──────── Data to use

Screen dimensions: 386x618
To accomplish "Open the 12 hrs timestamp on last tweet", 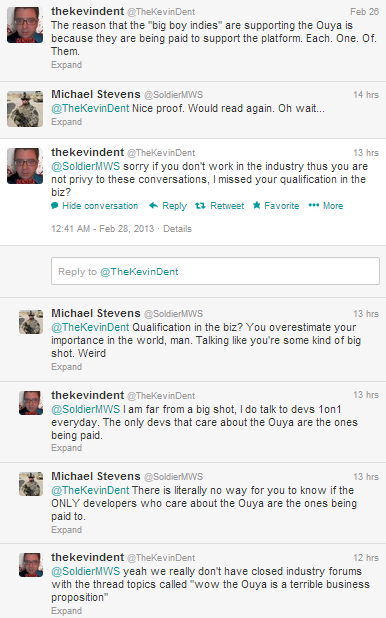I will pos(366,558).
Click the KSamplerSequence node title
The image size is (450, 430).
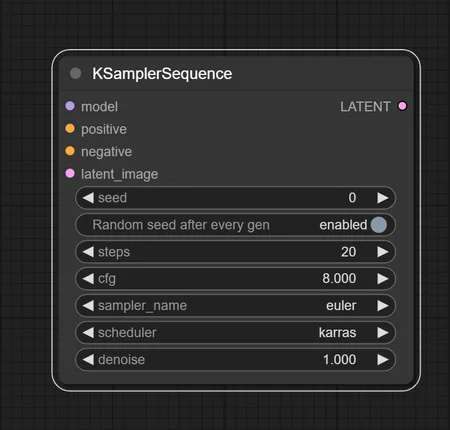coord(162,74)
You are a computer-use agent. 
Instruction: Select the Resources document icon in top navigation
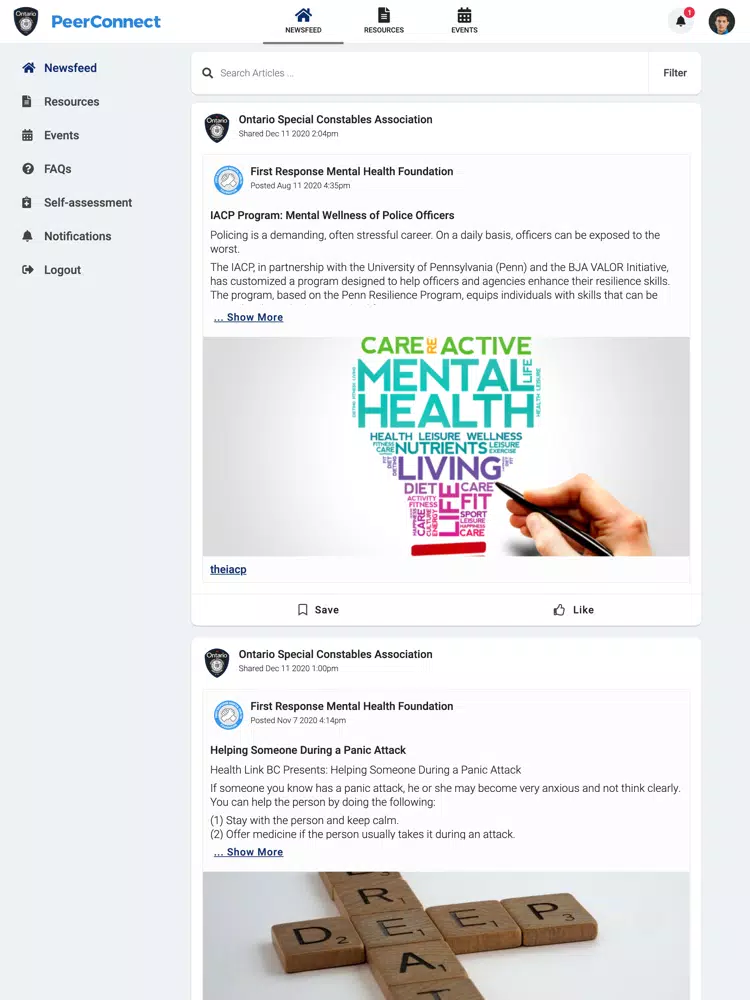click(384, 15)
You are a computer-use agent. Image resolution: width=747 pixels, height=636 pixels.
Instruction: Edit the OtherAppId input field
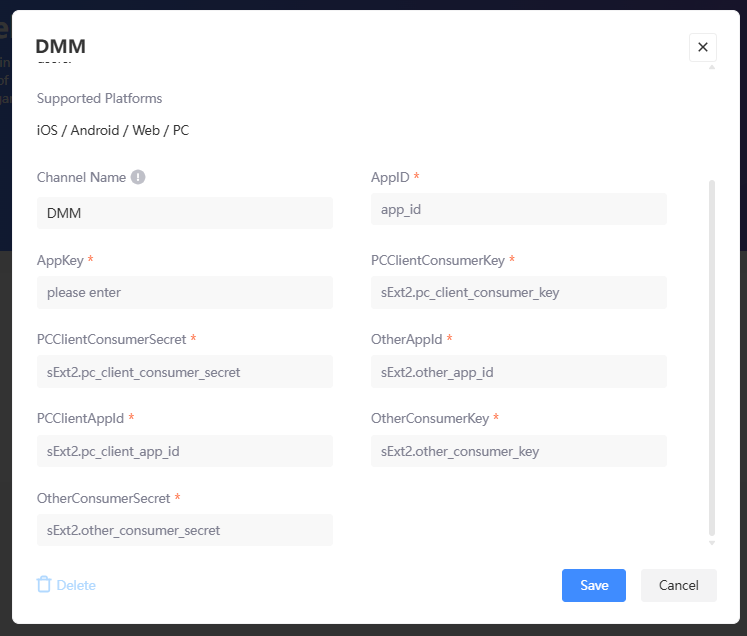pyautogui.click(x=518, y=372)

────────────────

▸ Given task
Rewrite the part of the material that opens with the line containing "You are a computer-use agent. Image" and closes at the end of the material, substituting "text box" for "input field" and changing nothing else. Leave the pictures out of your answer.

▸ Expected answer
You are a computer-use agent. Image resolution: width=747 pixels, height=636 pixels.
Instruction: Edit the OtherAppId text box
pyautogui.click(x=518, y=372)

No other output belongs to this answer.